Souvenons-nous : le 26 avril 1986, le réacteur n° 4 de la centrale nucléaire de Tchernobyl (Ukraine) connaissait des explosions et un incendie, suite à un défaut de conception. Résultat : des matières radioactives se dispersaient dans l’atmosphère, principalement au-dessus de l’Europe.

Près de 35 ans après cet accident nucléaire majeur qui a fait officiellement 25 000 morts, un sarcophage prévu pour durer un siècle vient d’être installé.

L’accident nucléaire de Tchernobyl a eu un impact majeur sur l’écosystème forestier en Europe centrale. Après l’accident, la consommation de champignons et d’animaux sauvages a été déconseillée en raison de la contamination radioactive élevée.

Avec le temps, comme prévu, la contamination radioactive des cerfs et des chevreuils a diminué mais pas chez les sangliers.
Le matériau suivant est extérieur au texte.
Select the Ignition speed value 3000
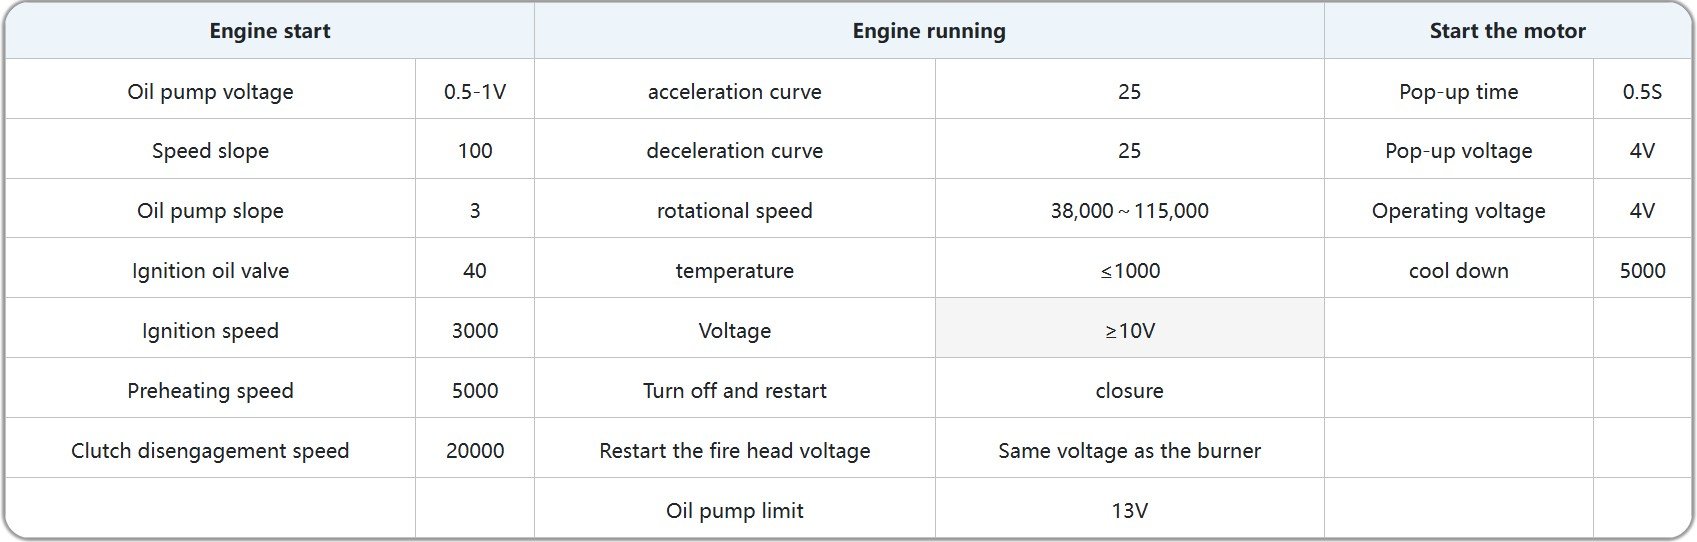1697x542 pixels. click(x=475, y=331)
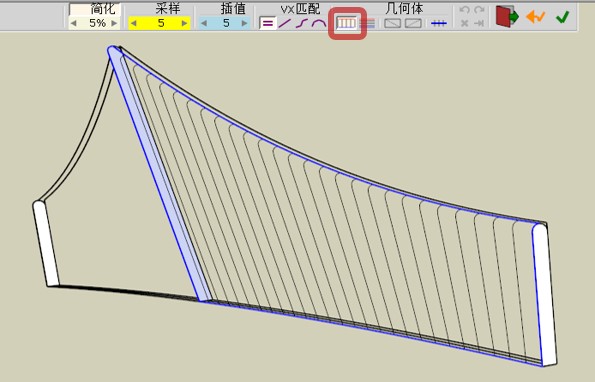Select the straight-line spline method icon
This screenshot has width=595, height=382.
point(285,23)
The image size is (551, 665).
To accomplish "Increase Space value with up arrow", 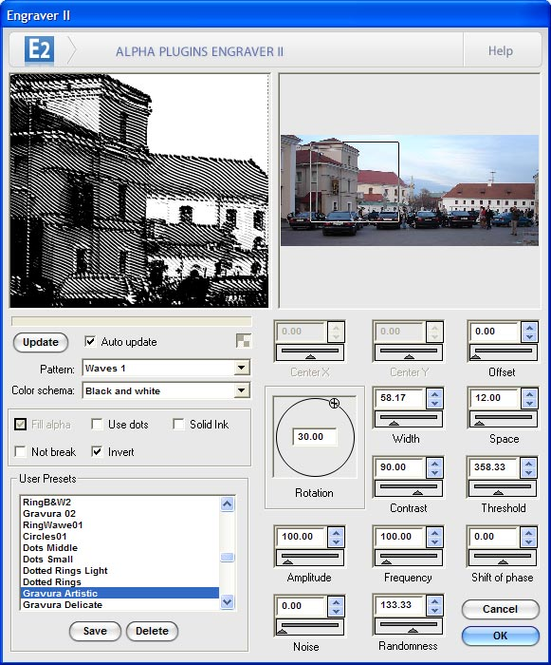I will tap(529, 394).
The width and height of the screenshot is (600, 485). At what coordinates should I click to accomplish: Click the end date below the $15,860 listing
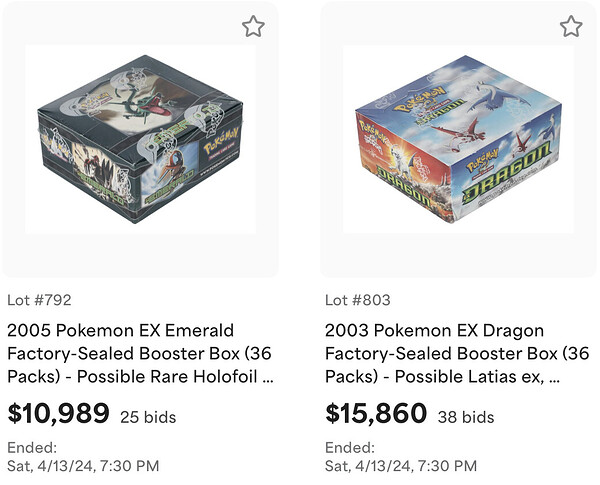pyautogui.click(x=401, y=466)
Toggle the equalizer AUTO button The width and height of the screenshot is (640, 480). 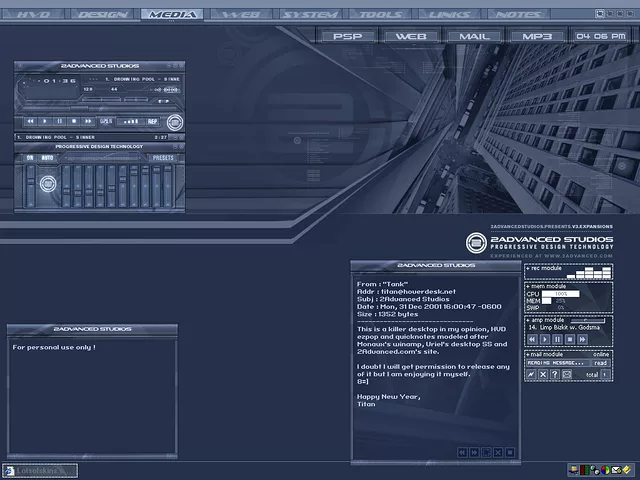46,158
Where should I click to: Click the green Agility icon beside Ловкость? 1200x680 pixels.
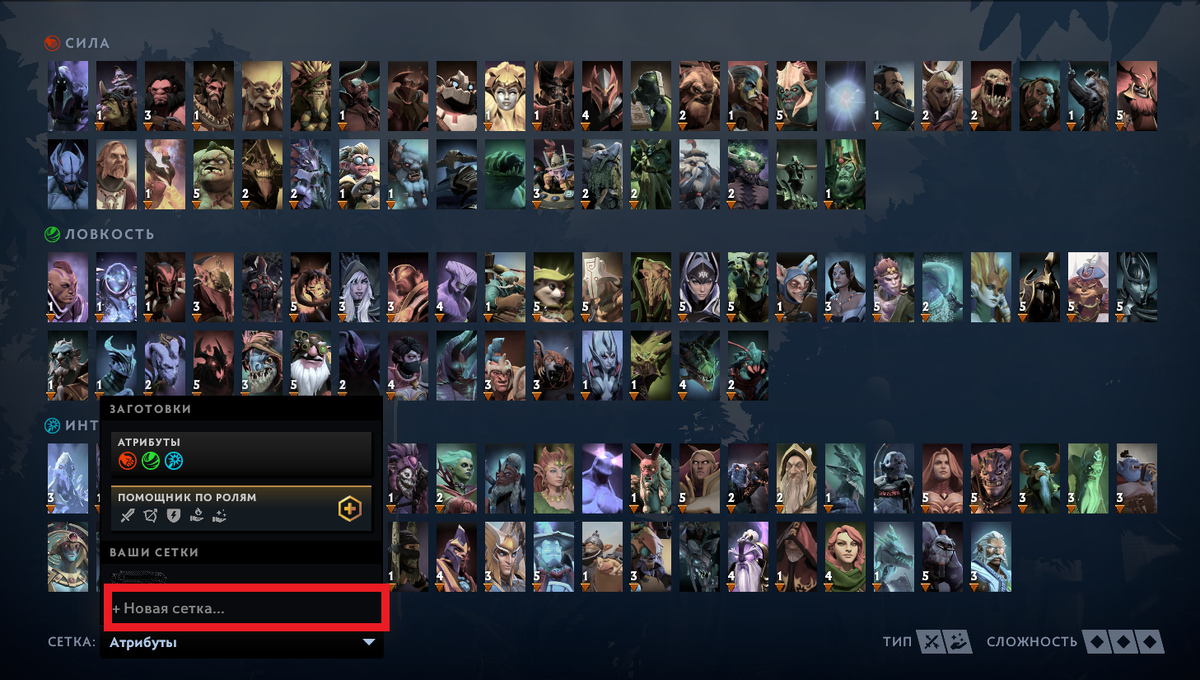tap(52, 234)
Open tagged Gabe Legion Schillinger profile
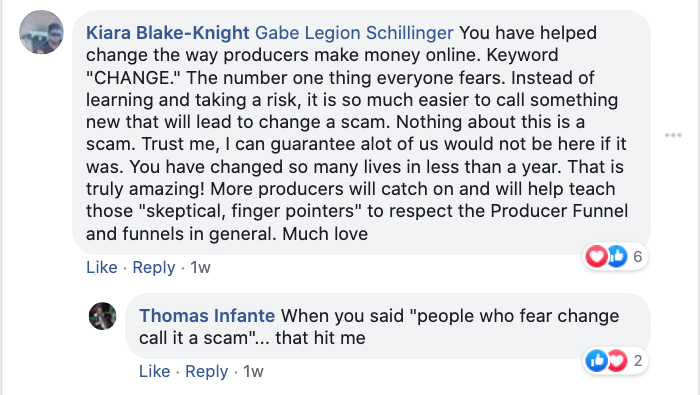Screen dimensions: 700x395 click(354, 33)
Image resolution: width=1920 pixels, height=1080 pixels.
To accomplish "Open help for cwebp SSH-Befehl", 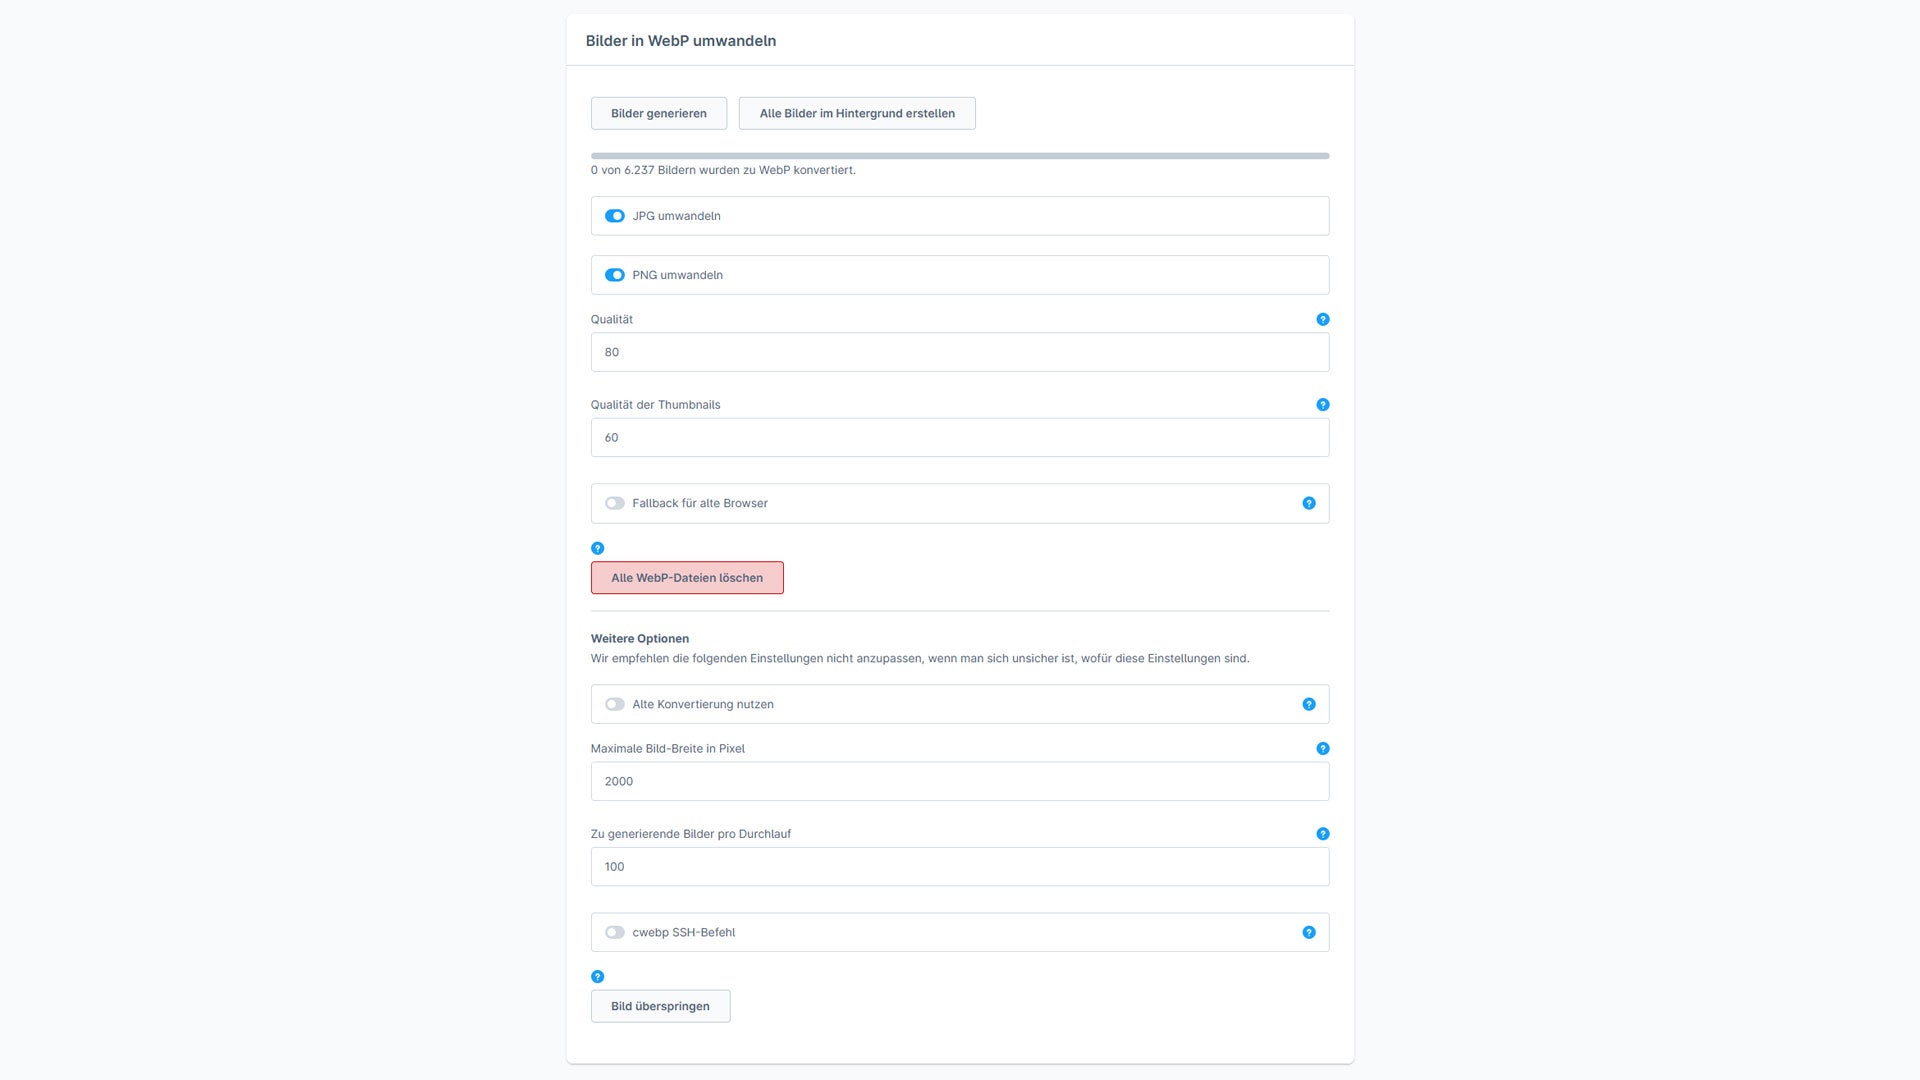I will point(1309,932).
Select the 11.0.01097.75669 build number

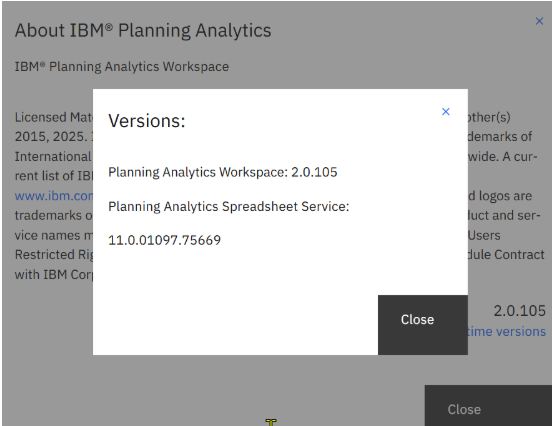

Les valeurs limites sont toujours largement dépassées dans certaines échantillons prélevés chez les sangliers aujourd’hui.
Pendant de nombreuses années, ce « paradoxe du sanglier » restait un mystère – mais maintenant, grâce à des mesures élaborées de l’Université de technologie de Vienne (TU Wien) et de l’Université Leibniz de Hanovre, une explication a été trouvée : il s’agit d’une conséquence tardive des essais nucléaires des années 1960.

« L’élément le plus important pour la radioactivité des échantillons est le césium-137 (137Cs), qui a une demi-vie d’environ 30 ans« , explique le professeur Georg Steinhauser de la TU Wien. L’explosion du réacteur nucléaire de Tchernobyl a eu lieu il y a maintenant 37 ans, ce qui signifie que plus de la moitié de cet isotope s’est déjà désintégré.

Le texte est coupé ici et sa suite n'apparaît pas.